Inspirés du Vaudeville, les toute premiers films sont en général constitués d’un plan unique. Lorsqu’ils durent plus longtemps, c’est au projectionniste de décider si les différentes prises doivent être montrées séparément ou à la suite l’une de l’autre. Bientôt apparaissent des « actualités » sur la vie quotidienne, des reconstitutions d’événements courants et des scènes de fiction.


Alors que les frères lumière affectionnent les films de voyage, des pionniers tels que Georges Méliès et Edwin S. Porter s’essaient à la fiction. Méliès construit un studio où il fait évoluer illusion et effets d’optique. Quand à Porter, qui a travaillé pour Edison, il repousse les limites narratives avec sa Vie de pompier américain : ce film comporte une suite de prises, dont l’un montre un personnage « imaginant » (par superposition) un incendie. Il introduit également les « cartons » (servant d’intertitres) dans le cinéma américain.

Premier cinéma, star, studio

Grâce à la création des premières salles de cinéma, l’art cinématographique est considéré comme plus sérieux. Les producteurs forment des troupes et les spectateurs commencent à reconnaître les acteurs. Ainsi, Florence Lawrence, qui travaille d’abord comme actrice et costumière pour Vitagraph, se fait connaître en jouant dans une suite de grands succès pour les studios Biograph : ses admirateurs écrivent pour obtenir son nom. Craignant que la célébrité (depuis longtemps monnaie d’échange au théâtre) incite les acteurs à réclamer plus d’argent, le studio décide de la désigner par l’expression « jeune première de Biograph ».

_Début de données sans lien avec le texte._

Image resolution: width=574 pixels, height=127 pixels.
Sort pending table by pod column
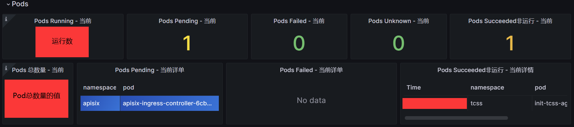click(128, 88)
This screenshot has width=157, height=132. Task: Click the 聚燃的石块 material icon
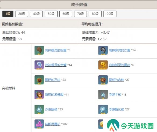point(39,80)
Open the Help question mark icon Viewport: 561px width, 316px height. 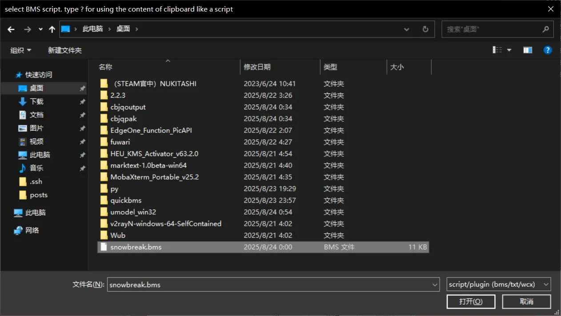pyautogui.click(x=548, y=50)
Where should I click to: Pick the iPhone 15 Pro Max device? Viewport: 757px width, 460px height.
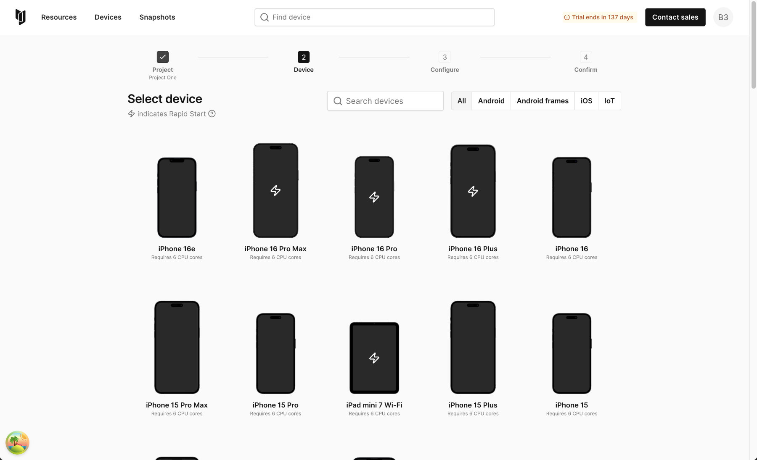coord(177,347)
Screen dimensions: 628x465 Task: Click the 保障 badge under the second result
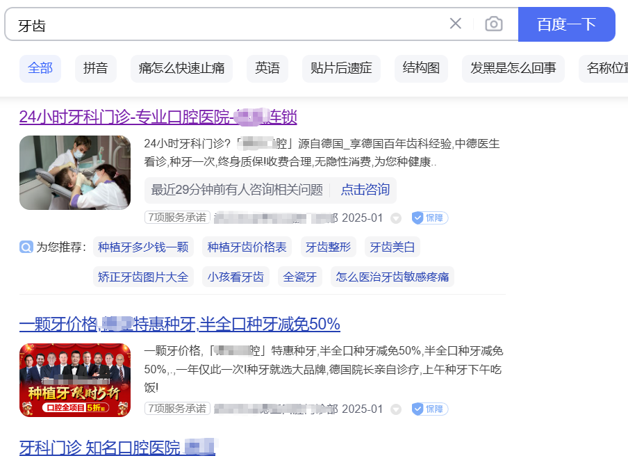point(429,409)
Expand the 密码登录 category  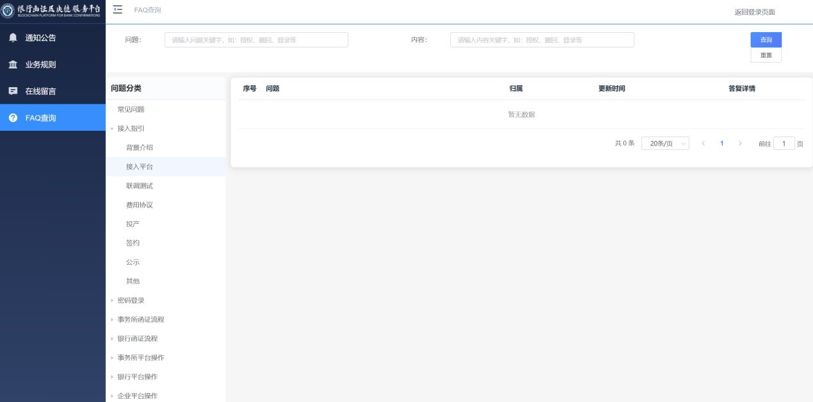click(112, 301)
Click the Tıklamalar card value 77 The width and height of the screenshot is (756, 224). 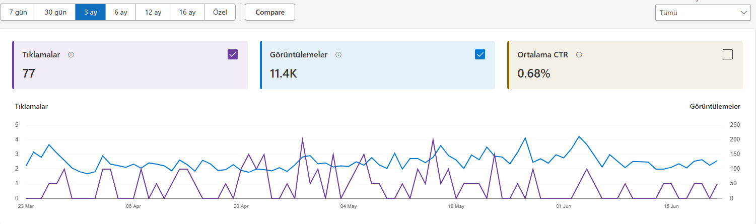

Au sein de Biograph, le premier metteur en scène de Lawrence est D.W. Griffith, vite considéré comme le créateur de films « artistiques ». Grâce au caméraman Gottfried Wilhelm « Billy » Bitzer, à des actrices telles que Blanche Sweet et Lilian Gish, et à l’influence du cinéma européen, il popularise nombre de techniques nouvelles.

Règle du jeu

Pendant que les conventions du langage cinématographique sont formalisées à l’aide d’outils narratifs (tels que les procédés de montages) ou de techniques de production (comme l’écriture du découpage et des dialogues), des genres distincts se développent. Les rodéos de Tom Mix popularisent le western, bien que son style athlétique soit très éloigné du réalisme émouvant de son rival, William S. Hart.


Les films burlesques attirent les foules grâce à leurs situations et acrobaties bouffonnes. En 1921, procès de « Fatty » Arbuckle, l’une des vedettes du genre, pour faits supposés de viol et de meurtre, soulève la question de la moralité relâchée des stars et des réalisateurs. Les studios essaient alors de prévenir une répression nationale : afin d’éviter l’institution de lois de censure et de reconquérir l’approbation du public, ils chargent William H. Hays, ancien chef du service postal américain d’« assainir le cinéma ».